• _REQUIREMENT_
Find each line below that includes "Leads", then copy it.
-------- RECORDS
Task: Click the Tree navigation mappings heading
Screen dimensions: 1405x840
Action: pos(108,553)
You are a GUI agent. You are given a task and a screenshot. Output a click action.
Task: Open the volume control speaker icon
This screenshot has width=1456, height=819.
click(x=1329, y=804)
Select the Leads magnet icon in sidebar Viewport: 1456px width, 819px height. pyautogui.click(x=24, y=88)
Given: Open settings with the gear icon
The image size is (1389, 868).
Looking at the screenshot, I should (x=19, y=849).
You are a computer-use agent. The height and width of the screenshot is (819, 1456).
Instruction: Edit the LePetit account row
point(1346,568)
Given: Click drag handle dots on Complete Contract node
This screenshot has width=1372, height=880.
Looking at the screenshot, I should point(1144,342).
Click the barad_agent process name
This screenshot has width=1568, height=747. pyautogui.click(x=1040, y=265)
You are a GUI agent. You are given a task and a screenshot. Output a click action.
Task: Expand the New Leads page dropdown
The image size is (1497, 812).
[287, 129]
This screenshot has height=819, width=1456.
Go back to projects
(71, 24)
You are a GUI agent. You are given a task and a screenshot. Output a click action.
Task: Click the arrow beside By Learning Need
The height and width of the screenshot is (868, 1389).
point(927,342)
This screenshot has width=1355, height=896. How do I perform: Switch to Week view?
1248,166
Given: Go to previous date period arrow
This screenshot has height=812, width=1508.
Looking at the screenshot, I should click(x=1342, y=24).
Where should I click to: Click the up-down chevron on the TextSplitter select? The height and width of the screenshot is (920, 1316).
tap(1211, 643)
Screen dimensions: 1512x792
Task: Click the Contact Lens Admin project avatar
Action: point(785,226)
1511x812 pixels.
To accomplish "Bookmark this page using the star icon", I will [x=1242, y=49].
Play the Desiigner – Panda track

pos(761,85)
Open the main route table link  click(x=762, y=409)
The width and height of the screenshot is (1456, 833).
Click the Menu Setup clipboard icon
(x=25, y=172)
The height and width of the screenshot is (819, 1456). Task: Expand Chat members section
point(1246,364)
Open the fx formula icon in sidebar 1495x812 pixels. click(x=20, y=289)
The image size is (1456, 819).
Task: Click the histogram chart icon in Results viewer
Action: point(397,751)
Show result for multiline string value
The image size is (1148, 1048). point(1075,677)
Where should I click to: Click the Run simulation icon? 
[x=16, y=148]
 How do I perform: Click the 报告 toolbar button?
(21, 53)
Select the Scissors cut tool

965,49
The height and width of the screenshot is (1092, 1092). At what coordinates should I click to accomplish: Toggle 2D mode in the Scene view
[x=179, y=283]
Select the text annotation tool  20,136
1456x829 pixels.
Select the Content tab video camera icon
----------------
• _RESPONSE TO THE EXERCISE_
Select the Leads magnet icon in sidebar Viewport: 1456px width, 819px height. pyautogui.click(x=24, y=88)
Task: Expand the New Leads page dropdown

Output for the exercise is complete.